1. Meta Platforms, Inc. (NASDAQ:META)
Number of Hedge Fund Holders: 194
Jim Cramer gave some bullish comments about Meta Platforms, Inc. (NASDAQ:META) recently. He said that Mark Zuckerberg is one of the most “determined” people out there and Meta Platforms, Inc. (NASDAQ:META) will be able to “make money” for the shareholders.
In late February, Bank of America analysts listed some top companies that stand to benefit from the latest AI boom. Meta Platforms, Inc. (NASDAQ:META) was in the list, as BofA highlighted the company’s LLaMA large language model announcement.
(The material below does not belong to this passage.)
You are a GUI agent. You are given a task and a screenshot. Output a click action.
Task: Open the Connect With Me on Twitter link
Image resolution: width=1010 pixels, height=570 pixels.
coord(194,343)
Meta Platforms, Inc. (NASDAQ:META) is one of the most popular tech stocks among the 943 elite hedge funds tracked by Insider Monkey. As of the end of the last quarter of 2022, 194 hedge funds had reported owning stakes in Meta Platforms, Inc. (NASDAQ:META), much higher than 177 funds at the end of the previous quarter. The biggest hedge fund stakeholder of Meta Platforms, Inc. (NASDAQ:META) was Boykin Curry’s Eagle Capital Management which owns a $1.1 billion stake in the company.
Baron Fifth Avenue Growth Fund made the following comment about Meta Platforms, Inc. (NASDAQ:META) in its Q4 2022 investor letter:
“We also added to Meta Platforms, Inc. (NASDAQ:META) in the fourth quarter. Foreign currency movements and the weakening macro environment have impacted Meta’s revenue growth rates in the near term (revenues declined 4% year[1]over-year in the most recently reported third quarter), while investors continue to be focused on the company’s growing expenses and capital expenditures, which create a double-whammy impact on margins and free[1]cash-flow. This hyper-focus on the near term (driving the stock down 25% the day after earnings) overlooks the company’s long-term prospects, in our view. First, Meta has 2.9 billion daily active users and is growing (it was up 4% year-over-year). Second, Meta is already seeing significant user engagement for its Reels product that competes with TikTok. Reels reached 140 billion daily views across Facebook and Instagram, a 50% increase over the last 6 months, and, as importantly, Reels engagement has been incremental to time spent on the platform. Third, Reels is rapidly scaling its monetization, hitting a $3 billion revenue run-rate during the third quarter, up from $1 billion in the second quarter, and, based on rumored numbers for TikTok in 2022, likely already has a 15% to 25% market share since its standing start in 2021. Fourth, while the company continues growing its expenses, we are encouraged by the recent cost cutting announcements and believe that continued investment in AI-infrastructure will pay off, as the company works to regain the lost signal from Apple’s IDFA and ATT changes. Lastly, the sell-off in the shares resulted in a deeply undervalued stock for those investors willing to look out a few years, with its next-12-months earnings yield climbing above 9% during the quarter. This yield also compares to about 6% for the S&P 500 Index.”